Does any of that stuff really matter? A new study says no.
The running industry has recently thrived and no one has benefitted more than the sneaker manufacturers, who have done a masterful job of entering into the consumer market terms like “motion control” and “severe overpronator.” Specialty sneakers that fit the mold of each type of runner supposedly help to reduce injuries.
However, a new study published in the British Journal of Sports Medicine has found that the rate of such injuries has not changed in 30 years. In fact, researchers determined that the most important factor in determining the best running shoe is not which is best for your gait, but, rather, which shoe is most comfortable.
“Comfort is difficult to define and to quantify” wrote the authors led by Dr. Benno Nigg, professor of kinesiology at the University of Calgary in Canada. “However, it seems that shoe comfort is important for running injuries as well as running performance.”
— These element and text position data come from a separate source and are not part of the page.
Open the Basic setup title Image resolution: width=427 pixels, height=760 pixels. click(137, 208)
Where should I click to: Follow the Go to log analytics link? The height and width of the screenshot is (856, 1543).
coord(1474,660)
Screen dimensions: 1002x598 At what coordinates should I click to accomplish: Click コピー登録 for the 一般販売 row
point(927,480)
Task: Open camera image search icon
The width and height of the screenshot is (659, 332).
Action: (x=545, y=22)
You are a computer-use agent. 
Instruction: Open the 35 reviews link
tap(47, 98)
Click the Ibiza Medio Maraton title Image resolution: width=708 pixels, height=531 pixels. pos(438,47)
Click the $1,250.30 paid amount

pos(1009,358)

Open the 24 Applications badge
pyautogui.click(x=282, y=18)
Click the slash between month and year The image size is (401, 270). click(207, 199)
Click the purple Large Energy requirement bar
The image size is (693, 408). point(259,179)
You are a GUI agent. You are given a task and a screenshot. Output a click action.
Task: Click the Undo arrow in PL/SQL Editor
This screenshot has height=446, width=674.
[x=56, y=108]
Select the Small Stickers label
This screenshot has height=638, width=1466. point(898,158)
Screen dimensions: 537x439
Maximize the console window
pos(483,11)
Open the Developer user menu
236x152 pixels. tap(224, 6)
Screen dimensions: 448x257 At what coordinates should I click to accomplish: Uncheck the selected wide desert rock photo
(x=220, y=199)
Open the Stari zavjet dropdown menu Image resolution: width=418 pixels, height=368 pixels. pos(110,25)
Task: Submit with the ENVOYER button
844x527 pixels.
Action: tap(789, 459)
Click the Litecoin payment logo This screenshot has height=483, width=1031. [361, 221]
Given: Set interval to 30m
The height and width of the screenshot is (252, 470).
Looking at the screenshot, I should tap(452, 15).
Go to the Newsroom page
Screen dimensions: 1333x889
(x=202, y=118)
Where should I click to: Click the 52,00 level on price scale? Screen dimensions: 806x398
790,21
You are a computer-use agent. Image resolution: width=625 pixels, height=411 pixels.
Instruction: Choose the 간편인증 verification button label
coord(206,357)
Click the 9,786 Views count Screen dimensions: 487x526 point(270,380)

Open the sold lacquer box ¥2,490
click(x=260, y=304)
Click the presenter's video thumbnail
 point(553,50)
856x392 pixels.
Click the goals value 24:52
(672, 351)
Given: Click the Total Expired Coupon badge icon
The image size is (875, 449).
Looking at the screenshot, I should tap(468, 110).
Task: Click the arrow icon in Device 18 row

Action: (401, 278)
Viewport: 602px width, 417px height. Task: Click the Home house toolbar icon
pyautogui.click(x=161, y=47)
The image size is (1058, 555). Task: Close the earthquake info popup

One factor thought to most impact runners and their footwear is pronation, the amount your foot rolls inward after initial impact. Researchers studied 1,000 runners with different levels of pronation, gave them all the same running shoes, and followed them for a year.
Those with no or minimal pronation were injured at a higher rate than the runners with moderate to severe overpronation. Researchers determined there was no association between pronation and injury. In fact, according to the authors, “a pronated foot position is, if anything, an advantage with respect to running injuries.”
The more important factor is comfort. According to Dr. Nigg, our bodies are “very good judges” of what is best us and how we should move and run. “When we ignore or fight our bodies’ natural movement pattern,” Dr. Nigg told the New York Times, “such as by trying to control pronation, the risk of injury rises.”